STATED EXERCISE 1 :: In the essay below about wanting everyone to like us, what share of people does the study the writer read say won't like you?

SELECTED PASSAGE ::

Why do we do this? My first reaction was that it's arrogance. Frankly, we all have a tendency to beleive that everything is all about us - and that's wrong. The truth is that everything people think, say and do is all about THEM. It's a reflection of how they see the world. Even if they say that "others made me do it," the truth is that they made the decision on how to perceive things and on how to proceed. Nobody "makes" anybody do anything. Plus, by nature, people are going to do what's best for them and the ones closest to them. Why should they do something that benefits you 100% and them none at all when you aren't the center of THEIR world?
So there's one reason, but I don't think that's all of it, nor the major portion. In fact, I think if that were the whole reason, then it would mean that people in general are extremely selfish and short sighted, and I don't believe that such a narrow view applies to most people most of the time. Some maybe, but absolutely not all. Maybe not most. And remember, I said there's some truth to this. Maybe it's a small part, but I don't think that's a "once size fits all" explanation for it. Most people learn, grow, and gain a wider perspective on the world and as such, they aren't so shallow.
I believe another reason is that we want everybody to like us. The problem is, I recently read that there was actually some scientific study that at least 10% of people aren't going to like you. Frankly, I was surprised the percentage was that low. I thought it would be closer to 30%, but the latest study I read said 10% so we'll run with that. Why is this? Plain and simple, personality differences. Some types just don't play well together. If you don't believe it, ask any extremely emotional person I've come in contact with and they'll tell you I'm mean and don't give a crap about their feelings. I am, by nature, a person that leans more toward logic and reason in making decisions than emotion. I usually don't get along well with extremely emotional types that "just want peace" and "want everybody happy right now" because I beleive happiness comes from investing the time and hard work to do things right no matter how you feel about it "right now." If you do what's right, then it will work out in the end, and that's a happiness that last; not a vapor of high emotion that wears off when the party is over and the consequences have to be paid. In fact, since I've been working in professional licensing, I'd say my tendency to make decisions based on logic and reason have become a stronger because by nature of my profession, I'm obligated to do what's right no matter how people feel about it. I don't think that's a bad thing (of course), but I've caught some flack about it because I'm female, and by stereotype I'm supposed to be all about feelings. While I'm ok to say "alright, forget the 10% and thank God for and enjoy the other 90%, well, some people get awfully fixated on that 10% and believe that if they work harder then they can get a 100% approval rating. It seems their effort would be better spent nurturing relationships with the other 90% but in fact, sometimes they turn on the ones on their side to gain approval they'll never have, counting on forgiveness from that 90% that might come, but not realizing that it will have a higher price than they bargained for because broken trust is a very hard thing to rebuild. But it happens, all the time. I've experienced it; I've seen it; I've written about it. Hey, I'm a writer. The ugly underside of humanity is a playground of inspiration. Expose it to me at your own risk.
Just kidding - maybe. And a sidenote on the emotion thing: I'm interested to see if the stereotype of "hysterical emotion" in women downplays as more generations of women have careers.Working women don't have time to fret over every little wayward comment, rolled eye, questionable social media post, tear or tirade that comes their way. Or at least, me and my colleagues don't. But we'll see as time tells this particular tale.

INFORMATION SUPPLIED ::
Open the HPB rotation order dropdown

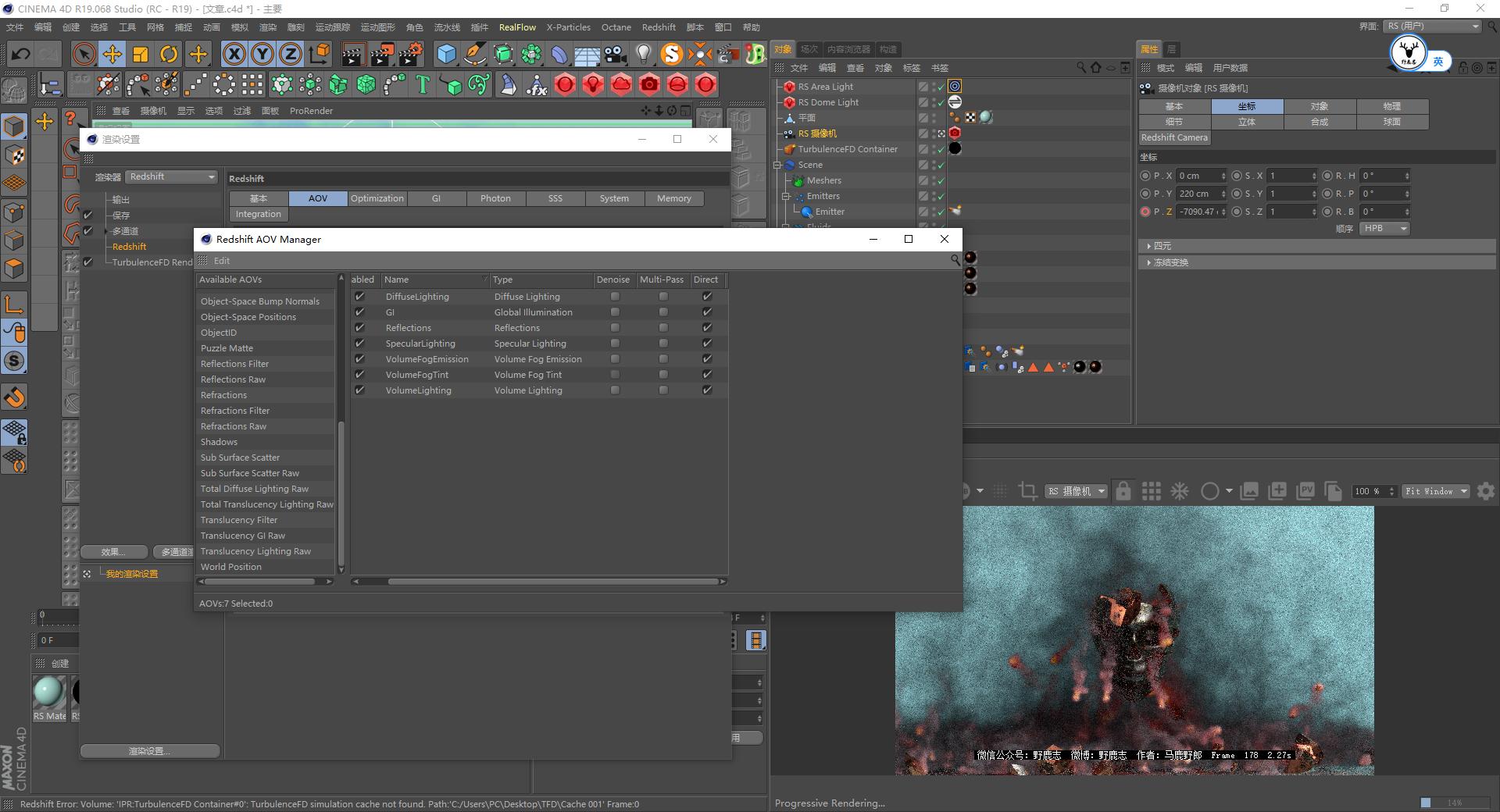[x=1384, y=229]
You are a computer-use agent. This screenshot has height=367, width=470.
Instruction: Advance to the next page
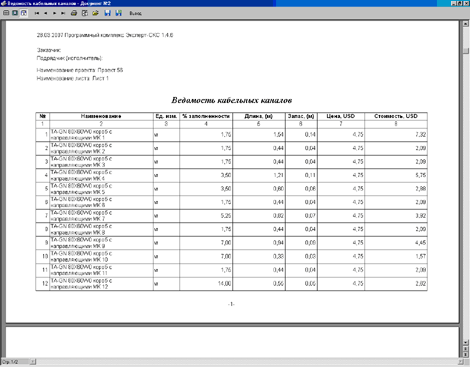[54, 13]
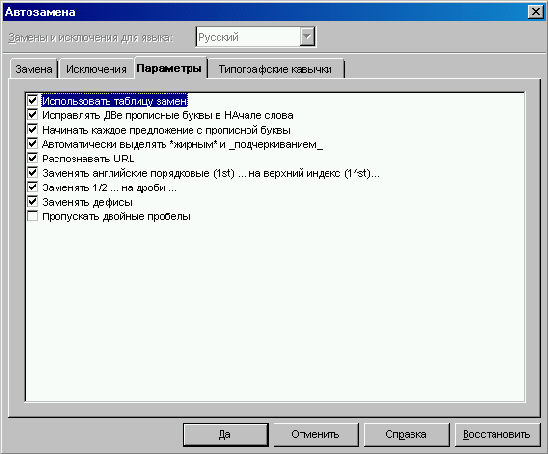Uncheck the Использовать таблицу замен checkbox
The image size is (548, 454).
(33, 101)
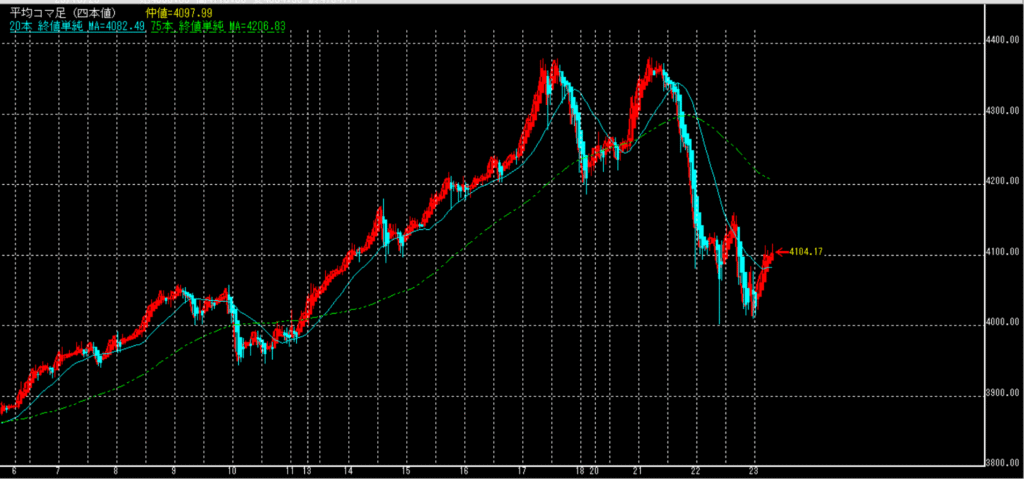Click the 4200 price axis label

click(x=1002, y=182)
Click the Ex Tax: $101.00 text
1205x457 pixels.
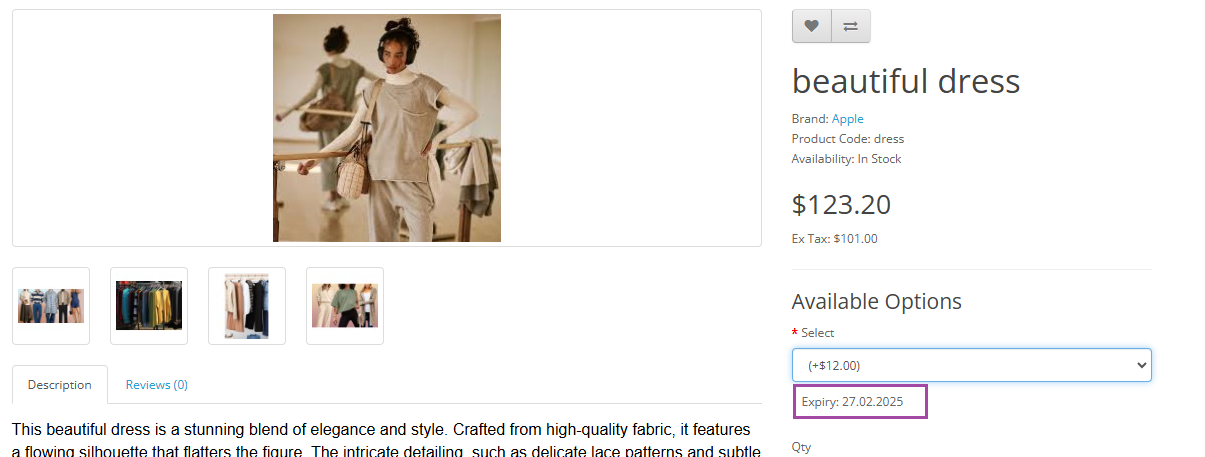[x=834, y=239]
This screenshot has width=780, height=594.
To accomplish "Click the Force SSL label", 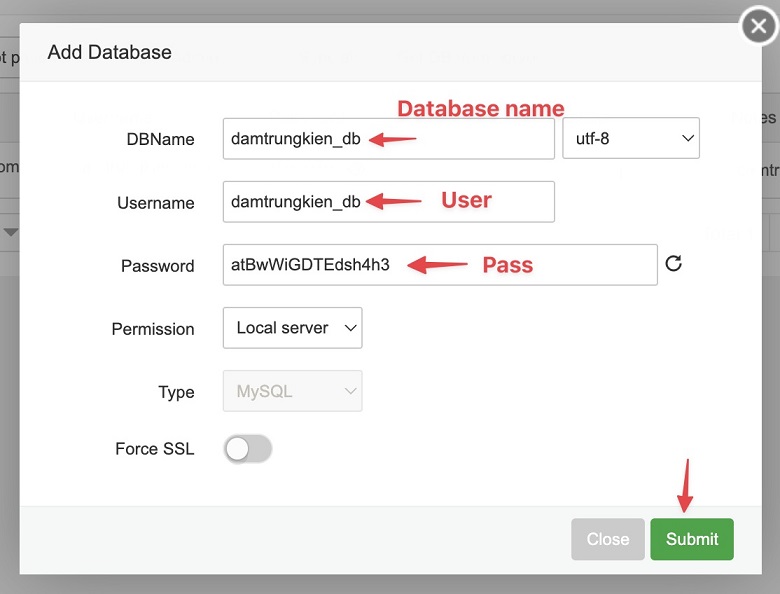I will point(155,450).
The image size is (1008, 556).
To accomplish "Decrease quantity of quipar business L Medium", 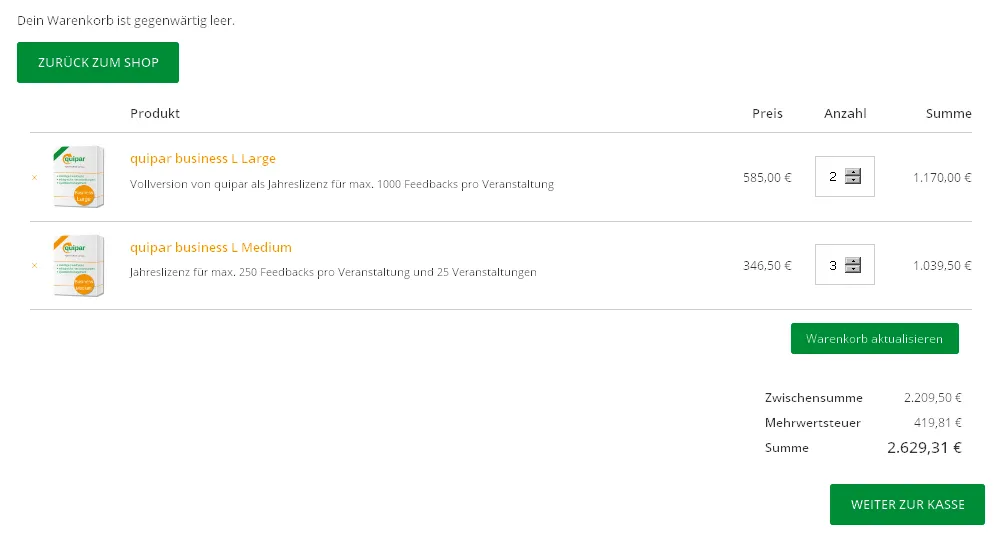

---

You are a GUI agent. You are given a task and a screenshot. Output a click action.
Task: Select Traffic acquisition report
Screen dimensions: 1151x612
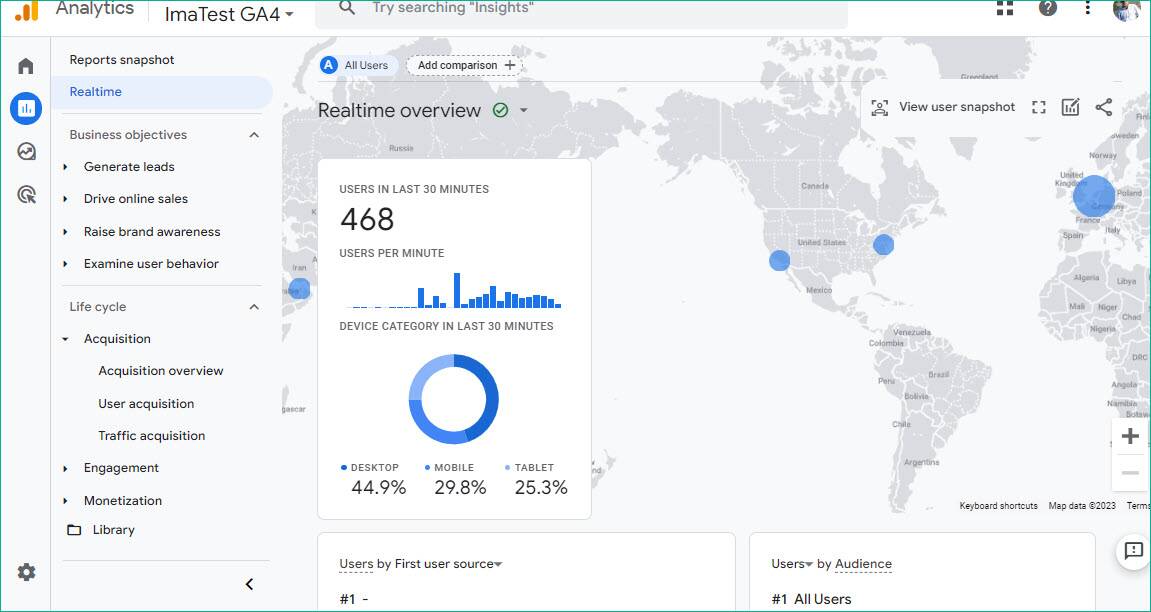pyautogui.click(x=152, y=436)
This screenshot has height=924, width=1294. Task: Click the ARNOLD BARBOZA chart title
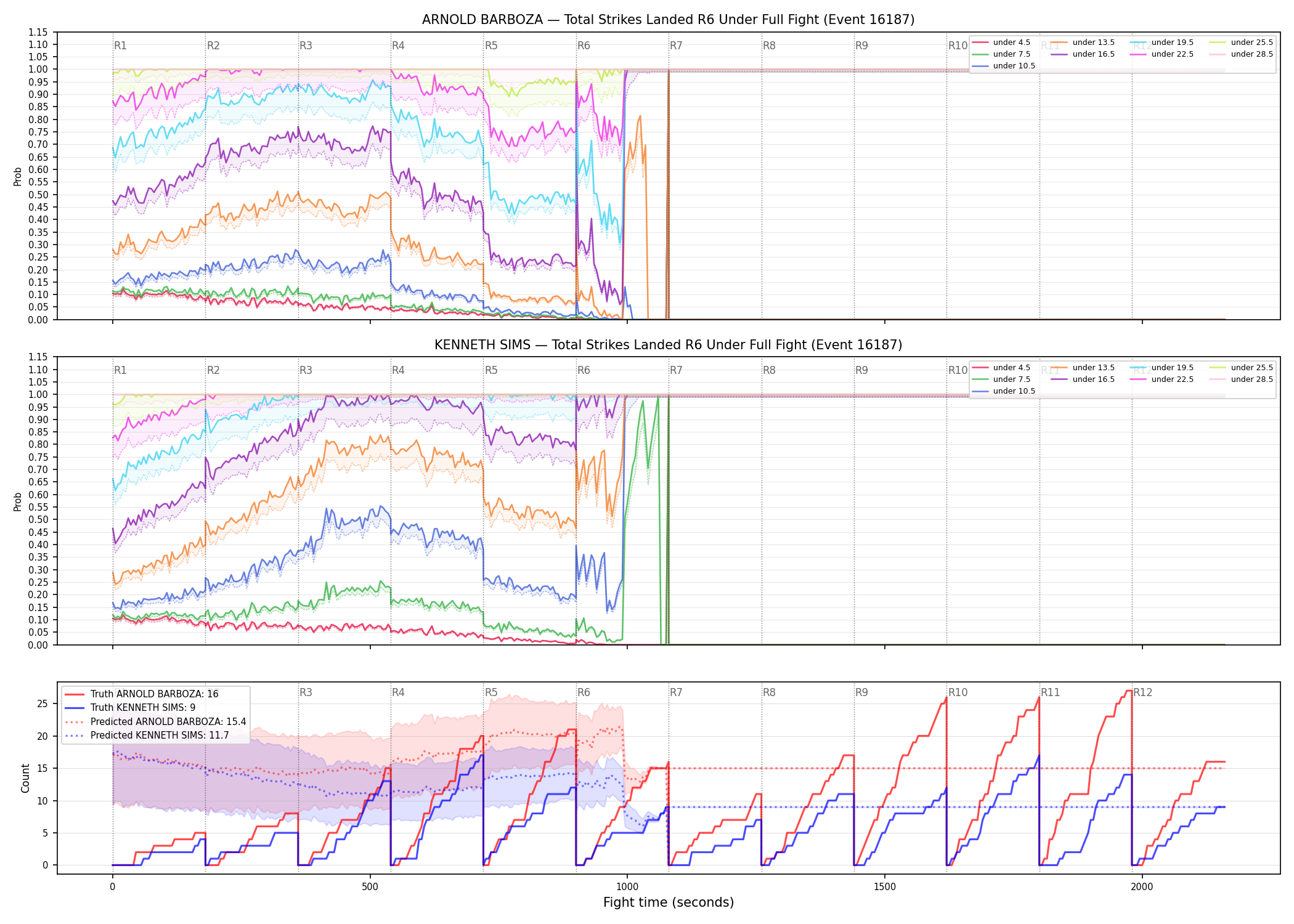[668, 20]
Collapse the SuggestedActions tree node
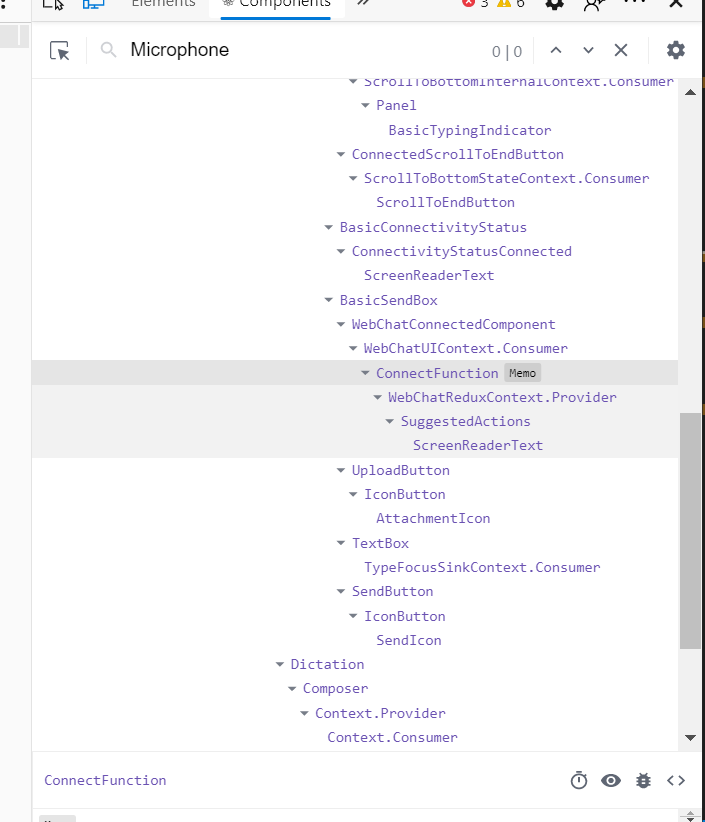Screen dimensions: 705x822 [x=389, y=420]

STATED EXERCISE 2 :: Put the records from the line with "This screenshot has height=924, width=1294." up to and including the line with "Screen dimensions: 705x822 [x=389, y=420]" into a Markdown table with columns named Row and Line, leaving out blank lines and pictures.

WRITTEN RESPONSE 1 :: At least 10% of people.

WRITTEN RESPONSE 2 ::
| Row | Line |
|---|---|
| 1 | This screenshot has height=924, width=1294. Task: Click the ARNOLD BARBOZA chart title |
| 2 | [668, 20] |
| 3 | Collapse the SuggestedActions tree node |
| 4 | Screen dimensions: 705x822 [x=389, y=420] |